In zijn aangifte IB/PVV 2021 heeft eiser de volgende inkomsten en daarop ingehouden loonheffing aangegeven:
Naam uitkeringsinstantie
Pensioen, lijfrente, uitkering e.d.
Ingehouden loonheffing
[Verzekeraar 1]
€ 49.312
€ 17.451
[Verzekeraar 2]
€ 643
€ 176
Sociale Verzekeringsbank
€ 3.817
€ 0
Totaal
€ 53.772
€ 17.627
2.2.
Bij brief van 8 februari 2024 heeft de inspecteur eiser op de hoogte gebracht van zijn voornemen om bij het opleggen van de aanslag IB/PVV 2021 af te wijken van de aangifte van eiser. Deze brief luidt – voor zover hier van belang – als volgt:
“Hoe wil ik afwijken van uw aangifte?

-- Bronfragment --
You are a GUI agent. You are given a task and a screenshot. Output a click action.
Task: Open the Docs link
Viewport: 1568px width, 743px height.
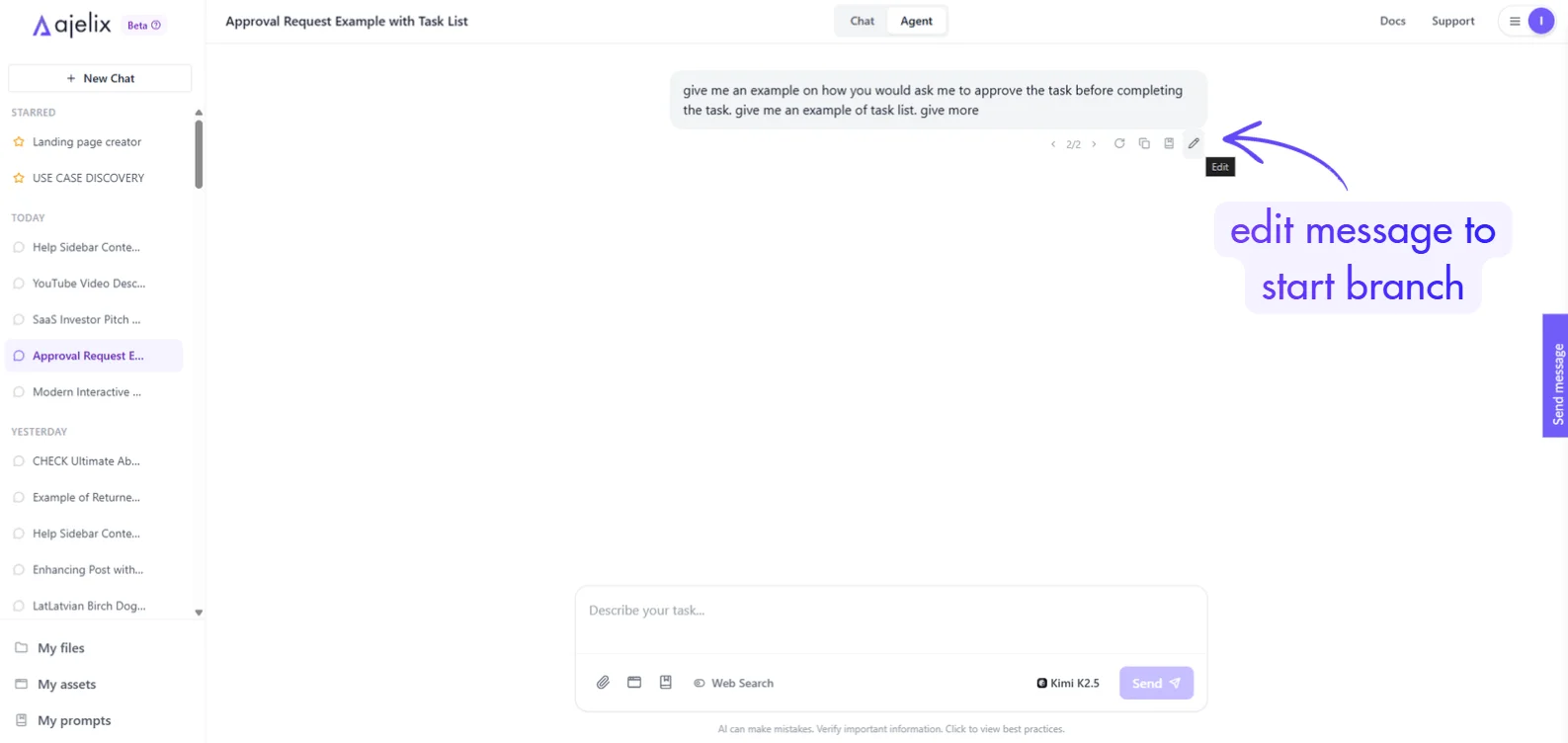(x=1392, y=21)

-- Oefenopgaven --
1 > Beantwoord de volgende vragen over het tekstfragment.
(a) Hoeveel loonheffing is ingehouden op de uitkering van de Sociale Verzekeringsbank?
(b) Op welke datum schreef de inspecteur zijn brief aan eiser?
(c) Welk totaalbedrag aan pensioen, lijfrente, uitkering e.d. heeft eiser aangegeven?
2 > Typ in het tekstfragment alles over vanaf "Bij brief van" tot en met "van uw aangifte?".

-- Antwoorden op volgorde --
1 >
(a) € 0
(b) 8 februari 2024
(c) € 53.772

2 >
Bij brief van 8 februari 2024 heeft de inspecteur eiser op de hoogte gebracht van zijn voornemen om bij het opleggen van de aanslag IB/PVV 2021 af te wijken van de aangifte van eiser. Deze brief luidt – voor zover hier van belang – als volgt:
“Hoe wil ik afwijken van uw aangifte?